Fragmento seleccionado:

Un asesino en serie riverense. “La terrible historia de Máximo Cándido Araújo (El Caoba)”

Desde la frontera Rivera Livramento/Roberto Beto Araújo para Diario Uruguay.

Siempre oímos decir que Pablo Gonzalvez (el psicópata de Carrasco) fue el primer y único asesino en serie uruguayo, pero la verdad es muy diferente.

Hubo otro anterior, y quizás alguno más, pero por lo menos tenemos noticias de uno, y ese uno era nativo de acá, un bayanito de mala entraña, pues en verdad Maximiliano Cándido Díaz o Máximo Cándido Araújo según consta en su carnet de soldado del regimiento número 8 de caballería, nació en Rivera el 3 de octubre de 1899.

Según consta en el expediente judicial que refiere a sus crímenes, aquellos que alcanzaron notoriedad a finales de la década del veinte, principio del treinta, y que le valió el tristemente célebre mote de “El vampiro de la calle Yerbal” a causa de sus crímenes cometidos en un prostíbulo del “Bajo” barriada ancestral que se ubicaba sobre la Rambla portuaria montevideana, donde literalmente degolló a dos meretrices.

Material de consulta:
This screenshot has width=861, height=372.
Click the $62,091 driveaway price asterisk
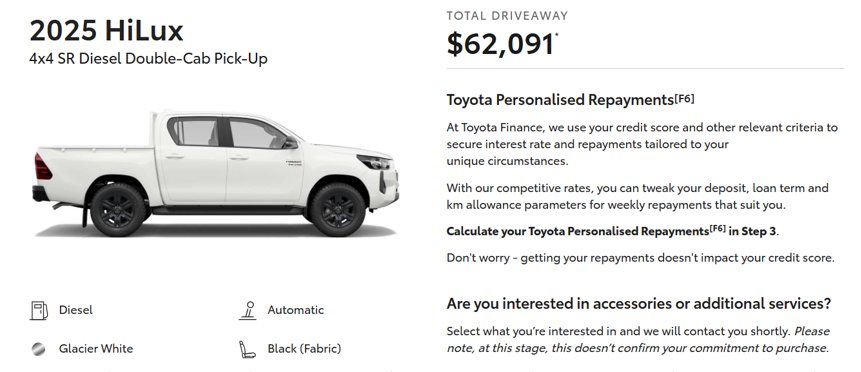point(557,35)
==
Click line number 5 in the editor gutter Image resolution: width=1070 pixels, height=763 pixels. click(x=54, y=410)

Ejercicios:
[a] Según el texto sobre El Caoba, ¿son ciertas estas afirmaciones? Responde sí o no a cada una y cita las palabras del texto que lo deciden. (i) Máximo Cándido Araújo nació en Rivera el 3 de octubre de 1899. (ii) El texto sostiene que Pablo Gonzalvez fue el único asesino en serie uruguayo. (iii) Máximo Cándido Araújo aparece en su carnet de soldado del regimiento número 8 de caballería.
[b] En el texto sobre El Caoba, ¿cómo se llama a Pablo Gonzalvez entre paréntesis?
[c] Escribe la continuación del texto sobre El Caoba a partir de su última oración.

Lista de respuestas:
[a] (i) Sí: "nació en Rivera el 3 de octubre de 1899". (ii) No: "pero la verdad es muy diferente". (iii) Sí: "según consta en su carnet de soldado del regimiento número 8 de caballería".

[b] El psicópata de Carrasco.

[c]
“El Caoba” como era conocido por su piel nacarada, nació en Rivera en un rancho ubicado sobre la ribera del Paso del Lagunón a doscientos metros del Cementerio, y tuvo su vida sellada por la tragedia desde la cuna, pues su padre murió asesinado antes mismo que naciera , según se dice a manos de un comisario que le tenía ganas, a cuenta de líos por polleras, y hay hasta quien dice que el Caoba era en realidad hijo del Comisario.

Su madre murió degollada cuando el Caoba tenía cinco años, y su crimen jamás fue aclarado, y hasta se habla nuevamente de la participación del mentado comisario en el episodio, pero comisario o no, lo cierto es que el Caoba quedó en el más absoluto abandono desde entonces, viviendo con unas tías viejas en Paso de Castro, y luego dado a una estancia de Mazangano para servir de peoncito ceba mates y siete oficios servidumbre de un hacendado brasilero más ruin que mata de mio-mio, y por allí anduvo arrastrando su miseria hasta que murió el estanciero y volvió a Rivera sin techo ni guiso, por eso entró de agregado en el tercero.

Antes de cumplir los 18 enganchó como milico en el cuartel y después de andar entreverado en un par de reyertas bolicheras, aprovechando el traslado de un Coronel que le dio amparo, fue transferido a Montevideo donde entró a servir en el octavo de Caballería.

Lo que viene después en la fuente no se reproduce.